Step 8: Red Flags That Scream “Bad Offer”

I’m blunt here because I’ve watched too many new attendings get burned.

Be suspicious if:

  • They won’t give you wRVU numbers for current physicians in the group.
  • Your base is clearly below market and the answer is “you’ll make it up with bonuses.”
  • There’s a non-compete covering a huge radius or multiple counties.
  • You’re asked to sign before seeing full productivity formula and benefits in writing.
  • “Partnership” is vague: no written timeline, no details on buy-in and distributions.

A “good” first salary is not just about the dollar amount. It’s about not inheriting a trap disguised as an opportunity.


FAQs

1. How can I find real benchmark data for my specialty?

Use multiple sources. MGMA is the gold standard, but you usually need institutional access. Pair that with Doximity’s compensation reports, Medscape’s annual survey, recruiter quotes, and candid conversations with recent grads in your field. If three independent sources say new outpatient IM in your area runs $240k–$260k, and you’re at $210k, that’s real data.

2. Is it normal for academic salaries to be much lower?

Yes. Academic jobs often pay 20–40% less than private/community roles in the same specialty. You’re trading money for teaching, research, prestige, and (sometimes) more predictable hours. The question isn’t “Is this equal to private?” It’s “Is the discount worth the career incentives I care about?”

3. How much should I negotiate on a first attending offer?

For most W2 employed roles, you can usually move base by 5–15% if you have reasonable leverage (multiple interviews, in-demand specialty, less desirable location to fill). Bigger jumps are possible in high-need areas or if your CV is unusually strong. Don’t only push on base—also negotiate sign-on bonus, loan repayment, call stipends, and tail coverage.

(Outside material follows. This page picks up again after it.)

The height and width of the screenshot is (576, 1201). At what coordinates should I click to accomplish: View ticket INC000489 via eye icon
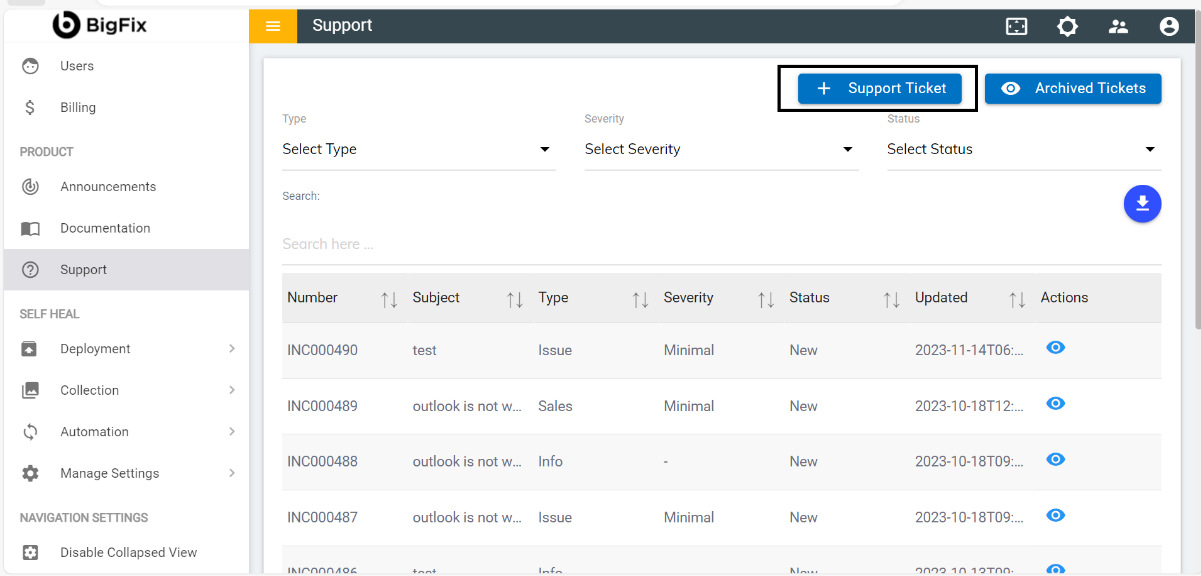coord(1055,404)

4. My base is low, but the RVU bonus “has no cap.” Is that good?

“Unlimited bonus” means nothing if the RVU target is insane or the clinic can’t feed you patients. Ask:

  • What did new hires actually earn in years 1–3?
  • What’s the median RVUs for your partners?
    If nobody is hitting the target, you won’t either. A reasonable, capped target beats an imaginary uncapped upside.

5. Should I ever take a lower salary on purpose?

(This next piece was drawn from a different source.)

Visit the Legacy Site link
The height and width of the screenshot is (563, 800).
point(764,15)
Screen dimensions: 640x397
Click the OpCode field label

Sometimes, yes. If you’re trading cash for:

  • Shorter hours
  • Highly desirable location
  • Strong academic path or niche training
  • Genuine mentorship and a clear next step (e.g., fast-track to partnership or leadership)
    The key is being intentional. “Lower salary but I love being here and I know the tradeoff I’m making” is fine. “Lower salary because I was scared to negotiate and had no idea of my market value” is not.

6. What’s one number that tells me if my first attending salary is “good”?

Compare your guaranteed first-year comp (base + guaranteed bonus + loan repayment + call stipends) to a realistic market benchmark for your field and region. If you’re within 10–15% of the median and the workload and call are reasonable, you’re in “good” territory. If you’re 20–30% below without a very clear upside, it’s a bad deal, and you should treat it as such.


Key Takeaways:

  1. “Good” is relative to specialty, region, and job type—anchor to real market data, not vibes.
  2. Don’t judge an offer by base alone; look at RVUs, call, loan repayment, and benefits together.
  3. If your offer is clearly below market and they wave it off with “you’ll make it up in bonus,” assume it’s a lowball and push back.